EXERCISE AIM: Starting at the first line of the records and stopping at the line that contains "Galerie im Burggrafiat: Guschker", transcribe every line exactly and leave out the pictures.

(Entries taken from a collection)
+---+

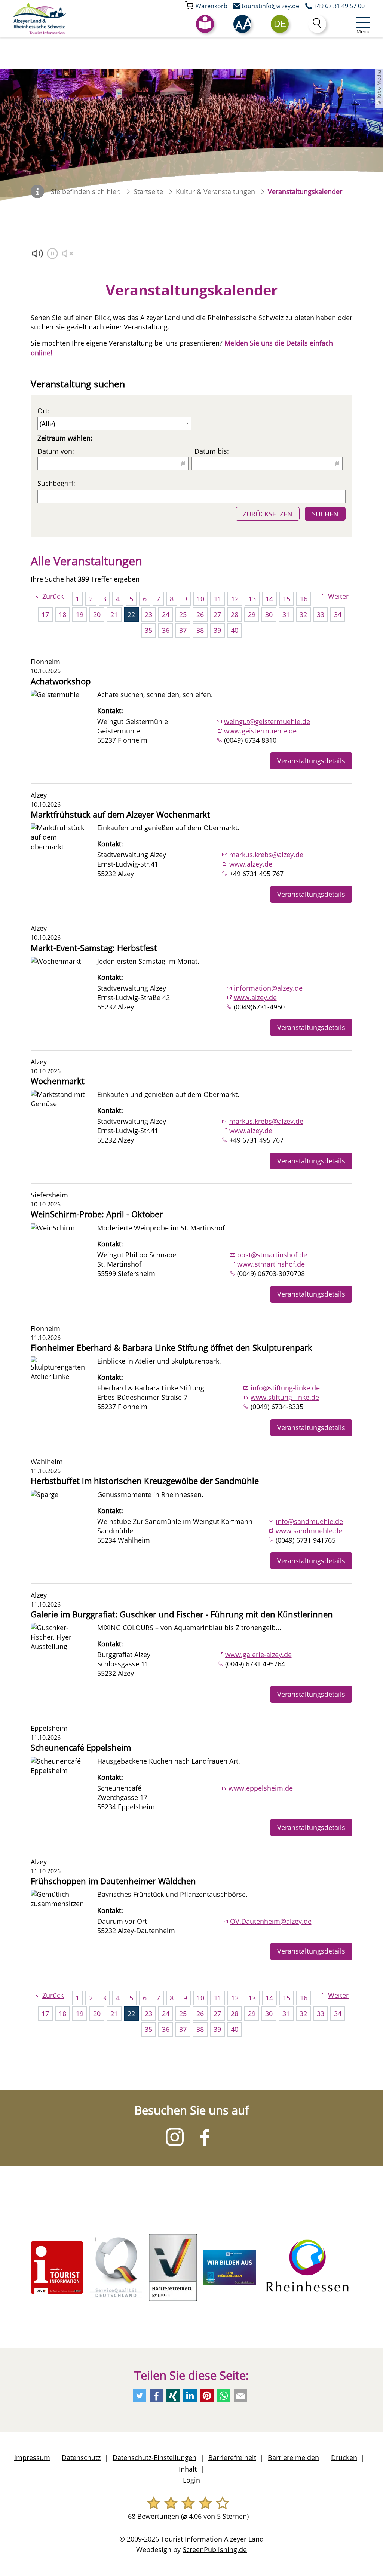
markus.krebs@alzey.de (266, 854)
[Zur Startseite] (39, 18)
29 (251, 614)
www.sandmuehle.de (309, 1530)
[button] (242, 24)
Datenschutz (81, 2457)
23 (148, 614)
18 (62, 614)
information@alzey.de (268, 988)
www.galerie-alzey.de (258, 1654)
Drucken (344, 2457)
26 (200, 614)
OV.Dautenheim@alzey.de (271, 1921)
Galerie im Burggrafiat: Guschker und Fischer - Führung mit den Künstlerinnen (182, 1614)
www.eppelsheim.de (261, 1788)
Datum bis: (211, 451)
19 (79, 614)
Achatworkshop (61, 681)
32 (303, 614)
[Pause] (53, 254)
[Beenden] (68, 254)
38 (200, 630)
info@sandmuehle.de (309, 1521)
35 (148, 630)
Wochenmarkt (58, 1081)
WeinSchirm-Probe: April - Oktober (97, 1214)
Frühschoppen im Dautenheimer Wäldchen (113, 1881)
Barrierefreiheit (232, 2457)
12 (235, 598)
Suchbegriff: (56, 483)
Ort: (43, 410)
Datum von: (55, 451)
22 (131, 614)
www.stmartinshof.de (271, 1264)
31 (286, 614)
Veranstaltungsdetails (311, 760)
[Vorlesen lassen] (38, 254)
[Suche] (317, 24)
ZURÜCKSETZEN (267, 513)
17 (45, 614)
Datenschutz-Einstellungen (154, 2457)
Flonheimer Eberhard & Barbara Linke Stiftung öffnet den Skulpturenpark (171, 1347)
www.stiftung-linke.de (285, 1397)
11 (217, 598)
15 (286, 598)
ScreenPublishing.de (215, 2549)
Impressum (32, 2457)
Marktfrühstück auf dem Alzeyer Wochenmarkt (120, 814)
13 (252, 598)
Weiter (338, 596)
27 (217, 614)
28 (234, 614)
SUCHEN (325, 513)
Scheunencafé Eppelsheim (81, 1747)
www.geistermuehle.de (260, 730)
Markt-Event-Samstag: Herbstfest (94, 947)
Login (191, 2479)
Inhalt (188, 2469)
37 (183, 630)
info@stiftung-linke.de (285, 1387)
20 (97, 614)
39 (217, 630)
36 (165, 630)
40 (234, 630)
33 (320, 614)
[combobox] (280, 24)
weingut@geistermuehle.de (267, 721)
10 (200, 598)
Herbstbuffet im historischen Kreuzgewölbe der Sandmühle (145, 1480)
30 (269, 614)
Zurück (53, 596)
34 (337, 614)
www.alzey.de (250, 863)
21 (114, 614)
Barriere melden (293, 2457)
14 (269, 598)
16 (303, 598)
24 (165, 614)
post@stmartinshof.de (272, 1254)
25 (183, 614)
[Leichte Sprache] (205, 24)
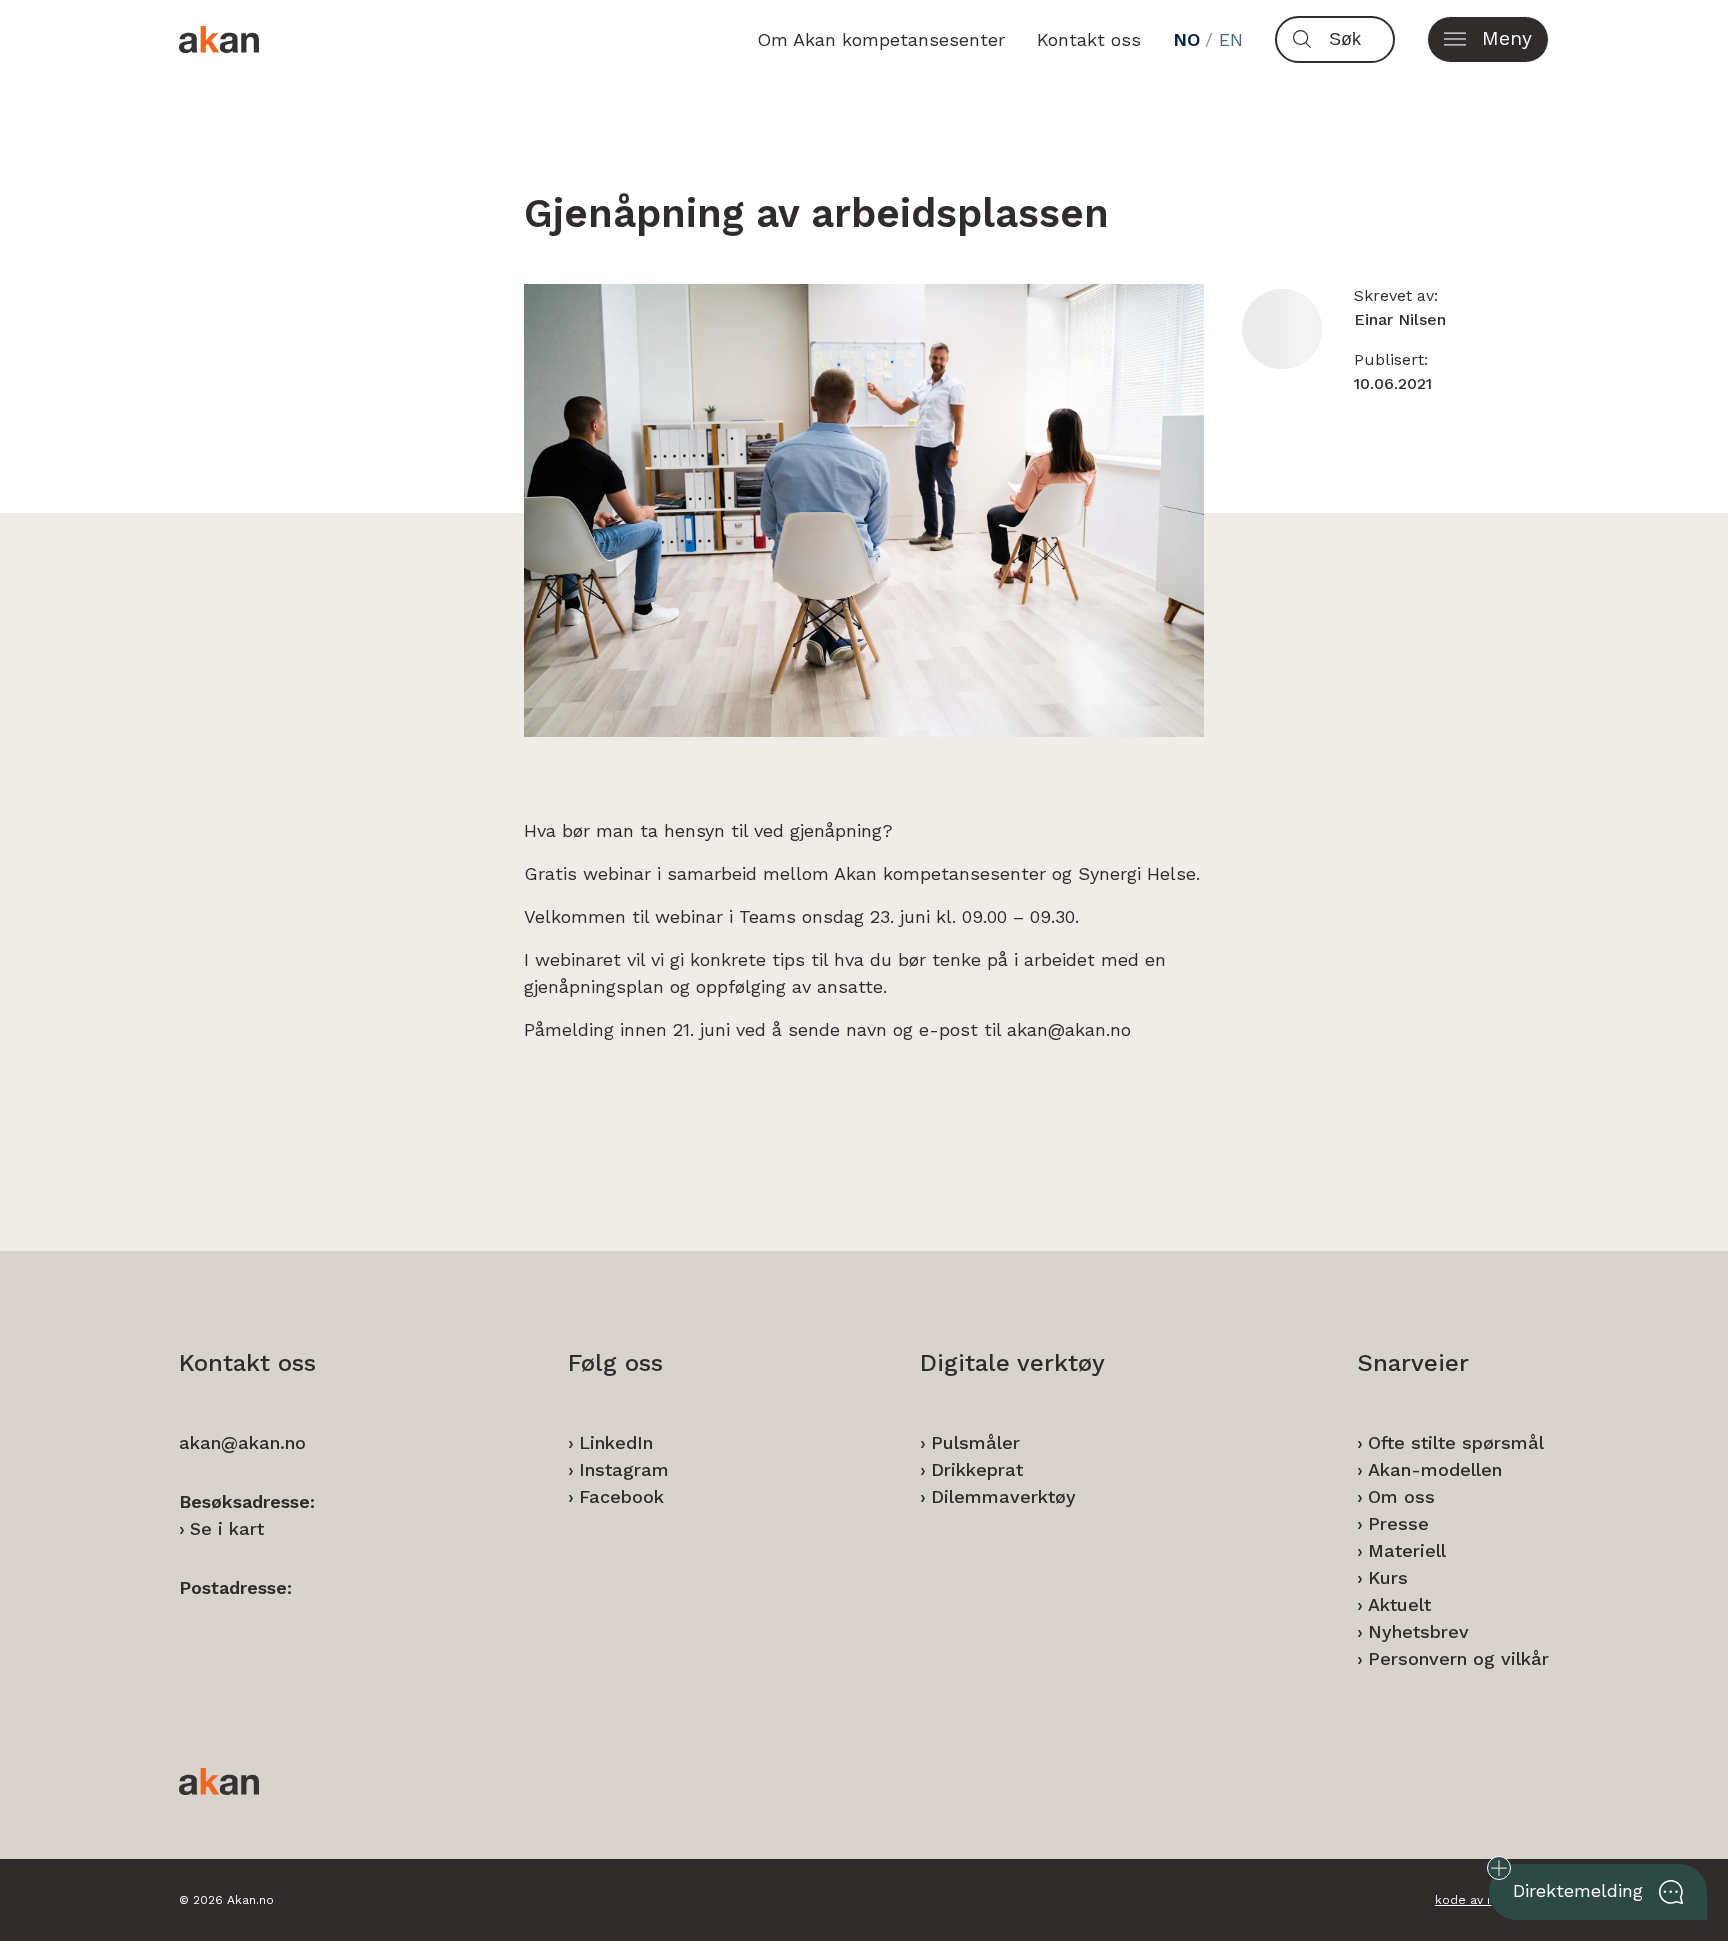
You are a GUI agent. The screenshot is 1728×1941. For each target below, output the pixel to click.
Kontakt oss (1089, 39)
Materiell (1407, 1550)
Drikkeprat (977, 1469)
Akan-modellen (1435, 1469)
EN (1231, 39)
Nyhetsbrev (1418, 1631)
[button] (1488, 39)
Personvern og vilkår (1458, 1658)
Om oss (1401, 1496)
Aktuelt (1399, 1604)
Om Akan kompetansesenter (881, 39)
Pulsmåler (975, 1442)
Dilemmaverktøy (1003, 1496)
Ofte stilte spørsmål (1456, 1442)
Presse (1398, 1523)
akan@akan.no (242, 1442)
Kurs (1388, 1577)
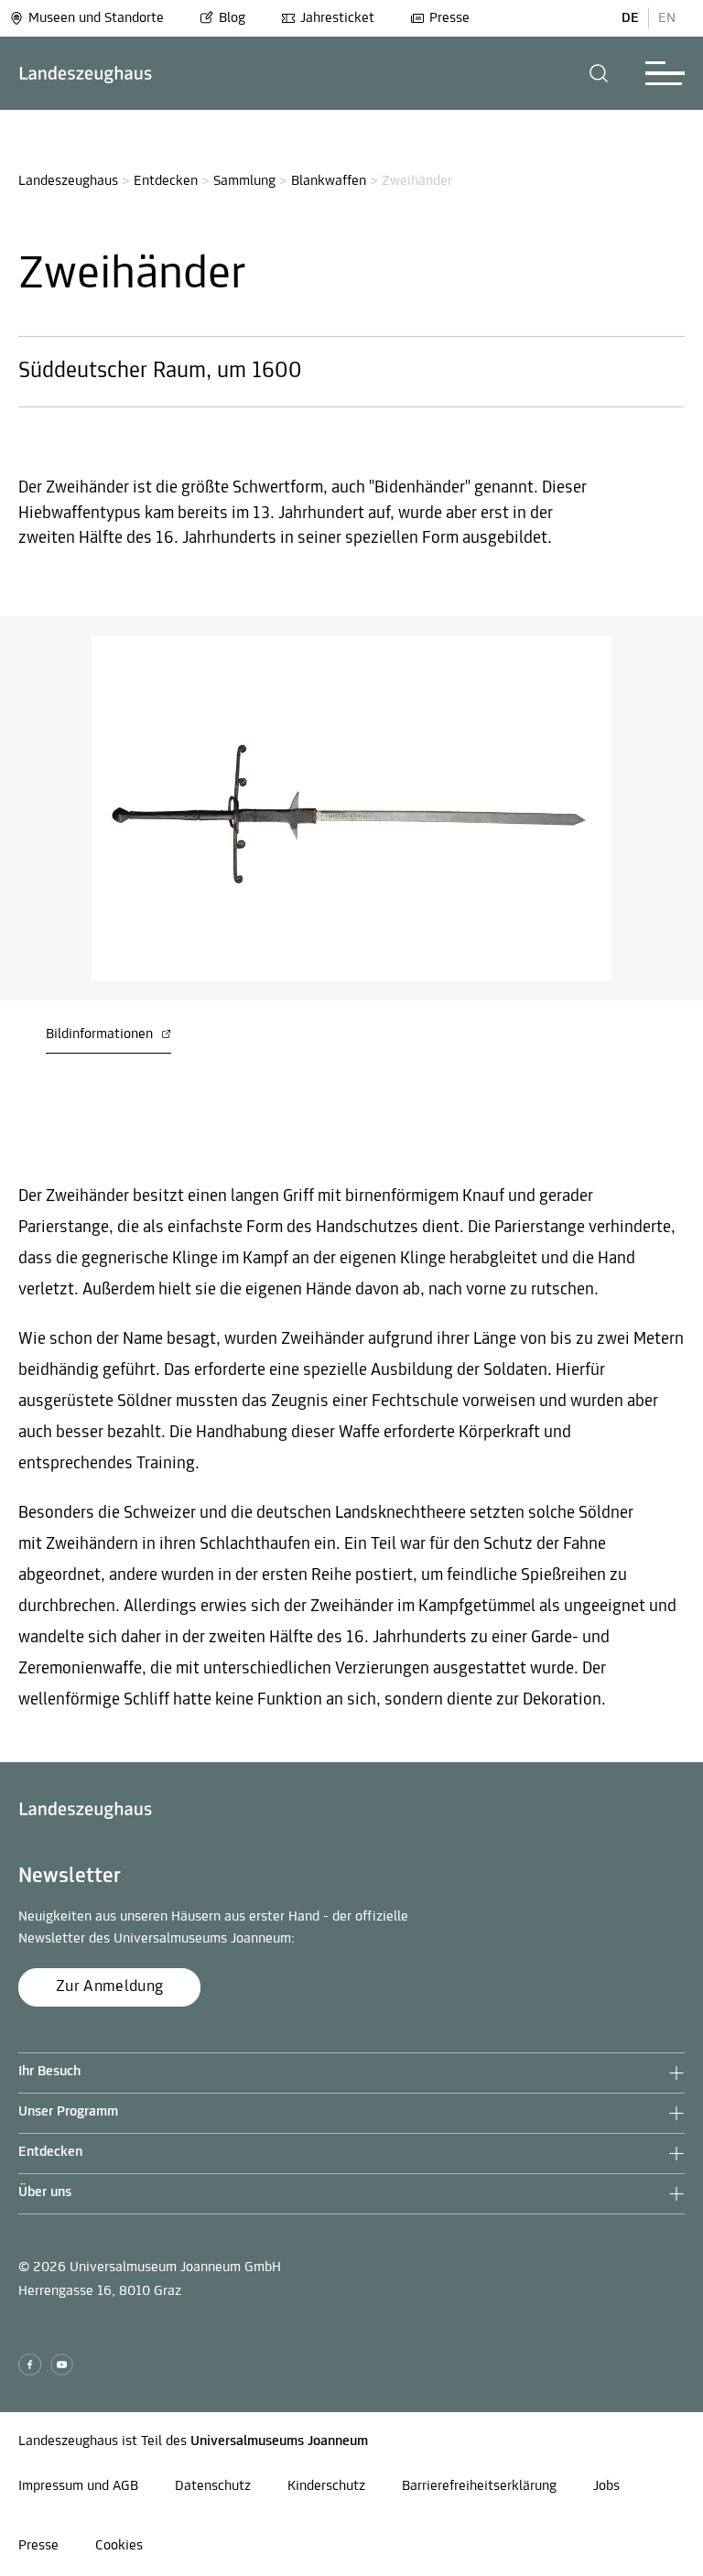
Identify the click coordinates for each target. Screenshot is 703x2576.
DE (630, 18)
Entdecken (166, 181)
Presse (449, 18)
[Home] (85, 73)
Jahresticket (337, 18)
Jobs (606, 2486)
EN (667, 18)
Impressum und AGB (78, 2486)
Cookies (119, 2545)
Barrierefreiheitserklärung (479, 2486)
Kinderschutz (326, 2486)
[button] (599, 73)
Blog (232, 18)
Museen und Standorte (96, 18)
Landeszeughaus (68, 181)
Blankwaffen (328, 181)
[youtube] (61, 2365)
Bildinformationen (101, 1034)
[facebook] (29, 2365)
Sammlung (244, 181)
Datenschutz (213, 2486)
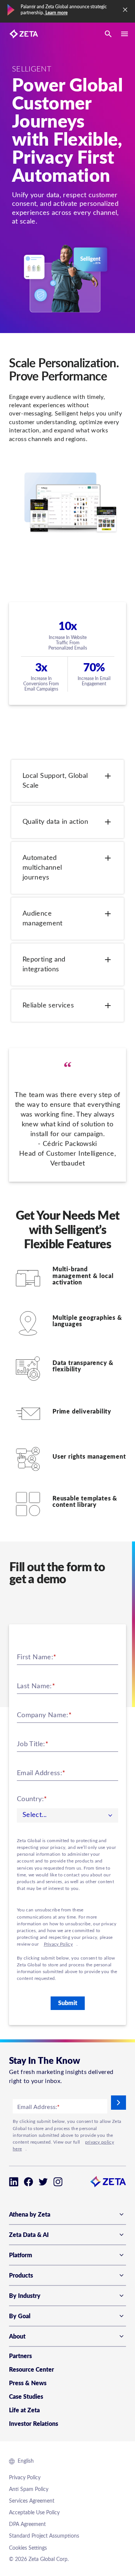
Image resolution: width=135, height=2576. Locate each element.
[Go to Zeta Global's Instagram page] (58, 2181)
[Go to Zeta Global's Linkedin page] (13, 2181)
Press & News (27, 2383)
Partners (20, 2356)
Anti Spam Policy (28, 2489)
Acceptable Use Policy (34, 2512)
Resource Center (31, 2370)
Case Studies (26, 2397)
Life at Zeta (24, 2410)
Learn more (56, 13)
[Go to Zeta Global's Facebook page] (28, 2181)
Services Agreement (31, 2501)
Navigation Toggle (124, 33)
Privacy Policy (58, 1944)
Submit (67, 2003)
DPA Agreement (27, 2524)
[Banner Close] (125, 10)
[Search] (108, 33)
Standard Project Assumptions (44, 2536)
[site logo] (24, 33)
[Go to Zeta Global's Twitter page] (43, 2182)
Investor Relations (33, 2424)
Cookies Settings (28, 2548)
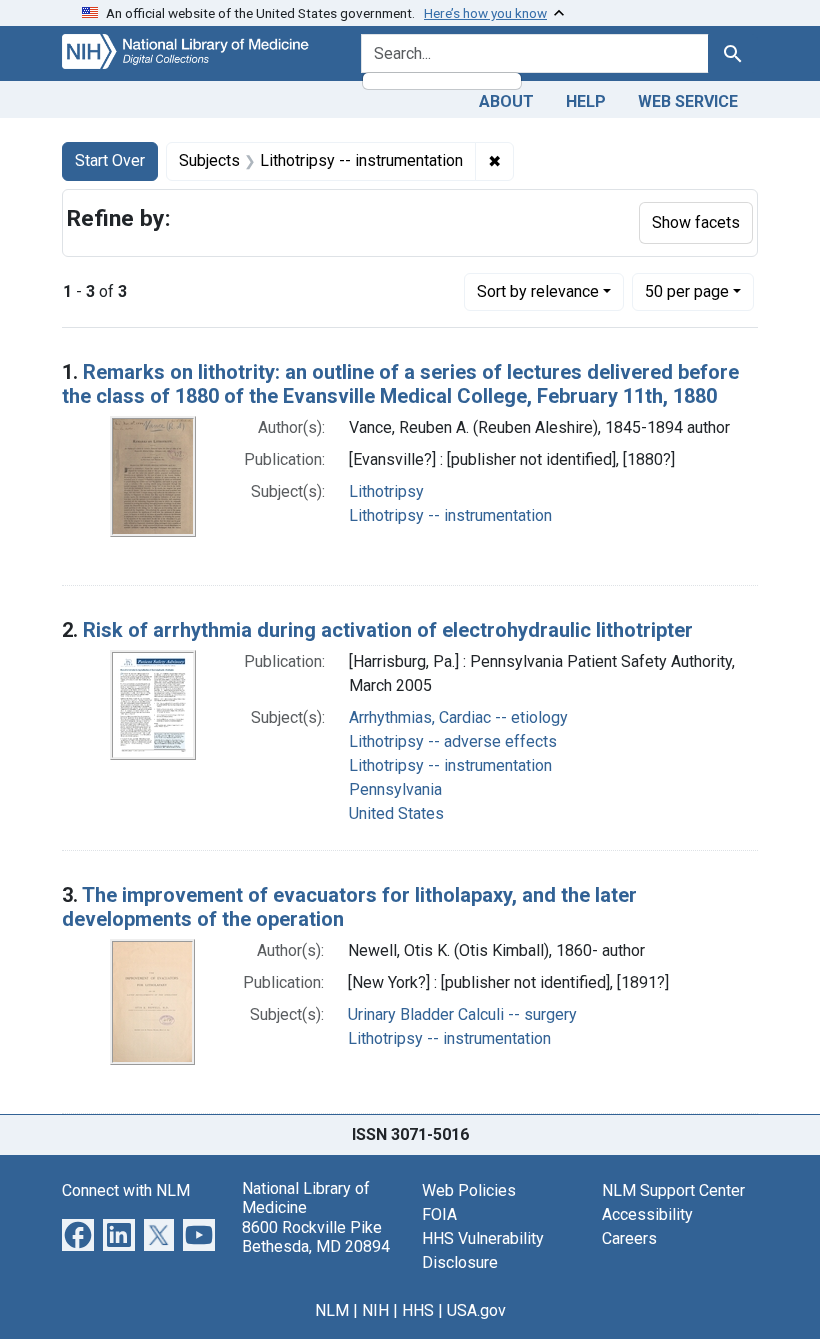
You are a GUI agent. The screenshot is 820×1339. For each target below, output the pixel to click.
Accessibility (647, 1214)
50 (687, 291)
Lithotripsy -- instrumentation (450, 515)
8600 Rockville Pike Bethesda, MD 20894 (316, 1237)
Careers (629, 1238)
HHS (418, 1310)
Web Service (688, 101)
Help (586, 101)
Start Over (110, 160)
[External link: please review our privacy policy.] (78, 1233)
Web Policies (469, 1190)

+---+

TASK ANSWER:
markus.krebs@alzey.de (266, 854)
[Zur Startseite] (39, 18)
29 (251, 614)
www.sandmuehle.de (309, 1530)
[button] (242, 24)
Datenschutz (81, 2457)
23 (148, 614)
18 (62, 614)
information@alzey.de (268, 988)
www.galerie-alzey.de (258, 1654)
Drucken (344, 2457)
26 (200, 614)
OV.Dautenheim@alzey.de (271, 1921)
Galerie im Burggrafiat: Guschker und Fischer - Führung mit den Künstlerinnen (182, 1614)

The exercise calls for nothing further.